- Relator(a)
- Ministra Laurita Vaz
- Órgão julgador
- Quinta Turma
- Data do julgamento
- 13/03/2012
- Data de publicação
- 23/03/2012
STJ – Acórdão, Rel. Ministra Laurita Vaz, Quinta Turma, j. 13/03/2012, p. 23/03/2012
RECURSO ORDINÁRIO EM HABEAS CORPUS. CRIME DE ESTUPRO DE VULNERÁVEL. PRISÃO PREVENTIVA. DECISÃO FUNDAMENTADA NA GARANTIA DA ORDEM PÚBLICA. REITERAÇÃO DE CONDUTAS DELITUOSAS. TESE DE INEXISTÊNCIA DE INDÍCIOS DE AUTORIA E DE MATERIALIDADE. VIA IMPRÓPRIA. CONSTRANGIMENTO ILEGAL NÃO EVIDENCIADO. 1. No caso, verifica-se que a imposição do cárcere preventivo encontra-se devidamente fundamentada na garantia da ordem pública, tendo em vista, essencialmente, a periculosidade do agente, na medida em que os autos noticiam indícios de reiteração de atividade criminosa, demonstrando a perniciosidade da ação ao meio social.

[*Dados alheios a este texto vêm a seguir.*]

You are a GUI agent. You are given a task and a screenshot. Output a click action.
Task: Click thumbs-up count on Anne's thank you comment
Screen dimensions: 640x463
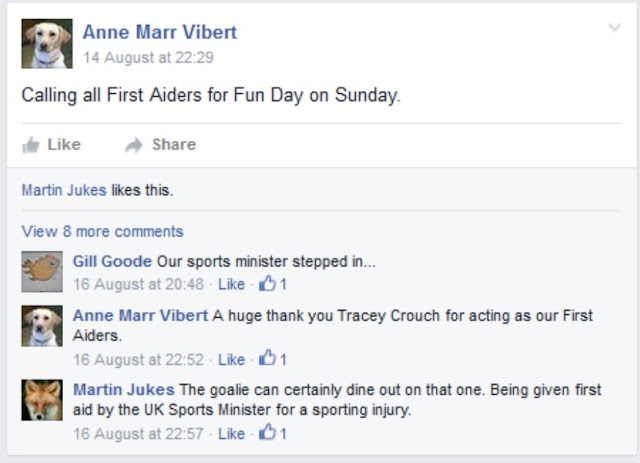click(273, 358)
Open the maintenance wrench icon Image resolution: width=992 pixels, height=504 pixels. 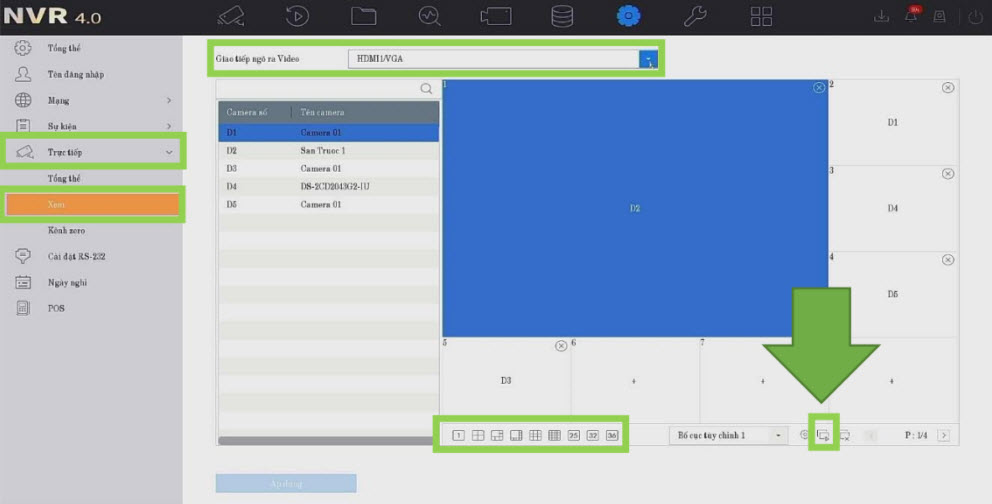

Precedentes. 2. Infirmar o entendimento esposado pelo Tribunal a quo, para afirmar a inexistência de indícios da autoria ou de prova da materialidade, pressupõe, necessariamente, o exame aprofundado do material cognitivo produzido nos autos, inviável em sede de habeas corpus. 3. Recurso desprovido. (RHC n. 31.329/RS, relatora Ministra Laurita Vaz, Quinta Turma, julgado em 13/3/2012, DJe de 23/3/2012.)